Well, New York State's election administration this election have been doing a good job showing they haven't advanced much past the 1800s. Look up NY-22.
Still that corrupt?
What the hell have you been doing since?
It's just a terribly ran state, and Democrats can't blame Republicans because Republicans have no power there. The election judge today ordered all counties in NY-22 to resolve their errors, and if they can't, do a full recanvass.
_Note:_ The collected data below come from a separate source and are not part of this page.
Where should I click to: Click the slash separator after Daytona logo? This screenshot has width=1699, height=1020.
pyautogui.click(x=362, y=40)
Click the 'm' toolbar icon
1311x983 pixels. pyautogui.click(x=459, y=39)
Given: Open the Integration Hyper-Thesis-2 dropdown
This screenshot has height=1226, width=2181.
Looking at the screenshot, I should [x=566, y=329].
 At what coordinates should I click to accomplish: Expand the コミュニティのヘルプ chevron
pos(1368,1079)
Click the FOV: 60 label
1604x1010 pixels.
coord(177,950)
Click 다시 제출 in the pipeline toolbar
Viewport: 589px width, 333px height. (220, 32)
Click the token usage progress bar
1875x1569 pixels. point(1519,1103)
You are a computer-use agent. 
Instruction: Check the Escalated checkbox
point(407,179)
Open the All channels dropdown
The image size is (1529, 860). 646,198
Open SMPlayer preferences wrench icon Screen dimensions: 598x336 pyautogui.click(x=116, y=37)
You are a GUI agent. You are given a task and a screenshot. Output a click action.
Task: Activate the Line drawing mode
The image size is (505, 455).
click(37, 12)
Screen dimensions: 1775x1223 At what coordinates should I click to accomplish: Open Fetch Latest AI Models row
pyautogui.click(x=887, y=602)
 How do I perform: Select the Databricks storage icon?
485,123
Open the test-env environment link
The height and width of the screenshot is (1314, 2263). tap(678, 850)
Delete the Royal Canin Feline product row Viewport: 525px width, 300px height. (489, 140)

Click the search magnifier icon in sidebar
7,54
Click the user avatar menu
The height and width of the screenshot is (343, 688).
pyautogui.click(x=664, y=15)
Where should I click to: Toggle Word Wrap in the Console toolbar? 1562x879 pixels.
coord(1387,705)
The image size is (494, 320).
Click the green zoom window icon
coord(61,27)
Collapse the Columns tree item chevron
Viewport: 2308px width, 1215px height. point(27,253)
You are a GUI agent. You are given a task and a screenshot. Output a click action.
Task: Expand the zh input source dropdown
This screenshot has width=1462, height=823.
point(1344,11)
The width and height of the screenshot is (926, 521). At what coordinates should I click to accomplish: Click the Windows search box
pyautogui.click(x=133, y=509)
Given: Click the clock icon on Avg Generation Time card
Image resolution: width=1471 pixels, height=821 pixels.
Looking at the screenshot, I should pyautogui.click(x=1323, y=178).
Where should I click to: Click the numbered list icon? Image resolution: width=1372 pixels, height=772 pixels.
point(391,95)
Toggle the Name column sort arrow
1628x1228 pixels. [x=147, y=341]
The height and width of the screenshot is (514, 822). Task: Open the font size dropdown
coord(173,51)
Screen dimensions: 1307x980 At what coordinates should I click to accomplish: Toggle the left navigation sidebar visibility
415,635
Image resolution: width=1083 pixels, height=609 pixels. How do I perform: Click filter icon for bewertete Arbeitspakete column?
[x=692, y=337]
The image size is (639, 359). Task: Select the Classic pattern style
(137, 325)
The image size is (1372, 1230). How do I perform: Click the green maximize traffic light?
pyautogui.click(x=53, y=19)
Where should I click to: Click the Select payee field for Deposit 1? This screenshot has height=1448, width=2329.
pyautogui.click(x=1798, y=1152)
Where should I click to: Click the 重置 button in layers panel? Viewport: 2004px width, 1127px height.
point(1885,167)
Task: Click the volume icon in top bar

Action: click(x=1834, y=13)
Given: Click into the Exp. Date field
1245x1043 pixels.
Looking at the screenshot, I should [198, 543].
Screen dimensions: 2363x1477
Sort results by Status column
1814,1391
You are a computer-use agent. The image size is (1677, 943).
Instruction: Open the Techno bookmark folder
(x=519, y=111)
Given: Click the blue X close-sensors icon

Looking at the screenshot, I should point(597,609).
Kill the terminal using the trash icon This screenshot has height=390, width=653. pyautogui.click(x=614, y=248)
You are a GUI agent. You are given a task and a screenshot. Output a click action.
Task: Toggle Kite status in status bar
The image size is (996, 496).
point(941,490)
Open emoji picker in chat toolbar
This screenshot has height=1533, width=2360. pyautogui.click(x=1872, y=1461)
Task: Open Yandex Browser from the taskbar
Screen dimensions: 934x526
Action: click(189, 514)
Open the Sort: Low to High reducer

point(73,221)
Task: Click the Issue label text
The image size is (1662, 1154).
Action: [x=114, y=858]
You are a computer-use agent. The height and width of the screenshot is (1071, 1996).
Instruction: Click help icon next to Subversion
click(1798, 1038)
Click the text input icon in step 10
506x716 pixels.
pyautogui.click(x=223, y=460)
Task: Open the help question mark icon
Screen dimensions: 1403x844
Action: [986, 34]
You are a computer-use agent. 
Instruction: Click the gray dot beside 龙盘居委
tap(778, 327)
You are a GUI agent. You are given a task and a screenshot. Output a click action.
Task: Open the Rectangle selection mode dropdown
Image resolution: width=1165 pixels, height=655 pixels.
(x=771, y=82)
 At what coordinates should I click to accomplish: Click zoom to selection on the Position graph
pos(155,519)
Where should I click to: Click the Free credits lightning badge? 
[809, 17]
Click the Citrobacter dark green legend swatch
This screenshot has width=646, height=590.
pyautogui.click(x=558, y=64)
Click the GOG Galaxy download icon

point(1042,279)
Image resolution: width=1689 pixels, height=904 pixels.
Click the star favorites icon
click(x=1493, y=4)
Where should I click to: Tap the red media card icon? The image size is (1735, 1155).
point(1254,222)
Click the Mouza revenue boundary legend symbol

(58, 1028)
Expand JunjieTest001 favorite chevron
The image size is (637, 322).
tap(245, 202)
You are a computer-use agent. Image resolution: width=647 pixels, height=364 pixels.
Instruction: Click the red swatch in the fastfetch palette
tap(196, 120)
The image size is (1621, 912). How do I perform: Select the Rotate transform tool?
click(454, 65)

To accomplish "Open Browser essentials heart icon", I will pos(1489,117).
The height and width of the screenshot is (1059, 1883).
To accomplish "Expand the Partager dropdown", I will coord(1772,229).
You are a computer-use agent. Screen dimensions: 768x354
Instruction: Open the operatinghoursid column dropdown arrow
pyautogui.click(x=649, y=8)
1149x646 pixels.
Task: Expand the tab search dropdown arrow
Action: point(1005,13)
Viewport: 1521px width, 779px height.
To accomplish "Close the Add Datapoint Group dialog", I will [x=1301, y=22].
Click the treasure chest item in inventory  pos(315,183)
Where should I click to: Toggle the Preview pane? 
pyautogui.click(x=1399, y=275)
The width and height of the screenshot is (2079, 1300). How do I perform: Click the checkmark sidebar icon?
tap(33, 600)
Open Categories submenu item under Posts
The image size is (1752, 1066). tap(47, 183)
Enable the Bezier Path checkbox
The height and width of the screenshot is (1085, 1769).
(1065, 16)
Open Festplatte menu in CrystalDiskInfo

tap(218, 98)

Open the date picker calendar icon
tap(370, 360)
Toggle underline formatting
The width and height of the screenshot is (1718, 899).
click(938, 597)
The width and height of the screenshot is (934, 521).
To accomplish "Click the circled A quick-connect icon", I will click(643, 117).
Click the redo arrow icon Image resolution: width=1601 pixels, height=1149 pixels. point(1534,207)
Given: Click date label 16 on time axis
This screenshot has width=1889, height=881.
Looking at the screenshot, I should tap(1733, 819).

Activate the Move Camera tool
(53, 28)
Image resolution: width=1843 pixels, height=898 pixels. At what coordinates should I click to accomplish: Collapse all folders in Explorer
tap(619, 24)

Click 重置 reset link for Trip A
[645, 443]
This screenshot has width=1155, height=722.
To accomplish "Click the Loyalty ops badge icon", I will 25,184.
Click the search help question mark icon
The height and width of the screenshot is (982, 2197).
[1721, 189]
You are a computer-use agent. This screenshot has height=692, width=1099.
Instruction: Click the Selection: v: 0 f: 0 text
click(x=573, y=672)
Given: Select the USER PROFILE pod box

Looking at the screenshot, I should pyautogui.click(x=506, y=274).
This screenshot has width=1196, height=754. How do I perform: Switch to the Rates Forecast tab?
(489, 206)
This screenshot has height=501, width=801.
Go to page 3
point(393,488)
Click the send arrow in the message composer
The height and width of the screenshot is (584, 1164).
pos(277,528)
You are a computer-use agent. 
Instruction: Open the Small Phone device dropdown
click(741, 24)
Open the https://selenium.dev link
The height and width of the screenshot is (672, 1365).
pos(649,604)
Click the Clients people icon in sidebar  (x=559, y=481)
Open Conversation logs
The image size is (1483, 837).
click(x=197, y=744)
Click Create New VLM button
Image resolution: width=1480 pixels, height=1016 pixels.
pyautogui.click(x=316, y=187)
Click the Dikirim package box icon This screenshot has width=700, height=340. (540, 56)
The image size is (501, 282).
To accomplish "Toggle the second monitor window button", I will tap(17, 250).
To provide a personal anecdote, I made 5 driving trips for my job to Rochester, New York, during this past spring with Covid going on. In Ohio, they had automated their road tolls so you could pay it with a debit or credit card even with no poll workers there. In New York, you were supposed to remember where you entered the toll, a toll worker would manually write down your license plate number, and a couple months later, you would receive a bill of what was due. I did a couple of these trips with a rental car, so this all worked awesome for reporting work expenses to your employer by the way. My last trip there they had gone to you could pay your tolls in person, but only if you had cash. Well I didn't have $3 in cash on me the 2nd of the 2 tolls I had to pay there. So they did the whole license plate record razzmatazz. I pay via check. Then in an unrelated thing some money got sent to Venmo, fraud in my bank account, I never used Venmo so not sure how it happened, and I had to switch bank account numbers after bank notified me. But I already had a check out to New York State. Which bounces. So this $3 toll because they don't take automated payment via debit or credit card costs me $30 in the end. And imagine how much expense the state was putting toward collecting the $3 even before my check bounced with overhead and state employees.
The state's just failing its residents. How's the New York economy doing? Well, let's look at feet moving.
https://www.theday.com/article/20201205/NWS12/201209641
"Even before Covid-19, 2600 people a week were leaving NYC"
https://www.bizjournals.com/buffalo/new ... clock.html
"Western New York loses another person every 2 hours and 41 minutes"
The state is absolutely losing 1 seat during reapportionment for the 2020 census, but it might be 2. And without Wall Street, the state's economy collapses. Upstate has been in bad shape for a long time. And there's quite a few people wondering how long-term systemic this move to work from home will be and what does that mean for New York City. You can have a job working in New York but now you can live a couple hundred miles away and the City doesn't see any taxable income. Apartment vacancies have been historically high there this year. And as far as Covid, Cuomo and De Blasio kind of botched things just as much as Trump did. New York was an epicenter early on. Yet I saw a book on the shelves at Wal-Mart yesterday talking about Cuomo's leadership during this health crisis (signal #1 he plans to run for president in 2024) when everyone is critical of how he handled the state's nursing home facilities, yet don't be a journalist asking him that. As far as De Blasio, pretty much everyone right to left and all points in between think he's been a bad mayor. He short-term in 2019 declared he was making a run for president but was pretty much a joke and got no support. But he was the progressive candidate, won the Democratic primary, the Republicans in New York City don't exist, and he won 2 terms.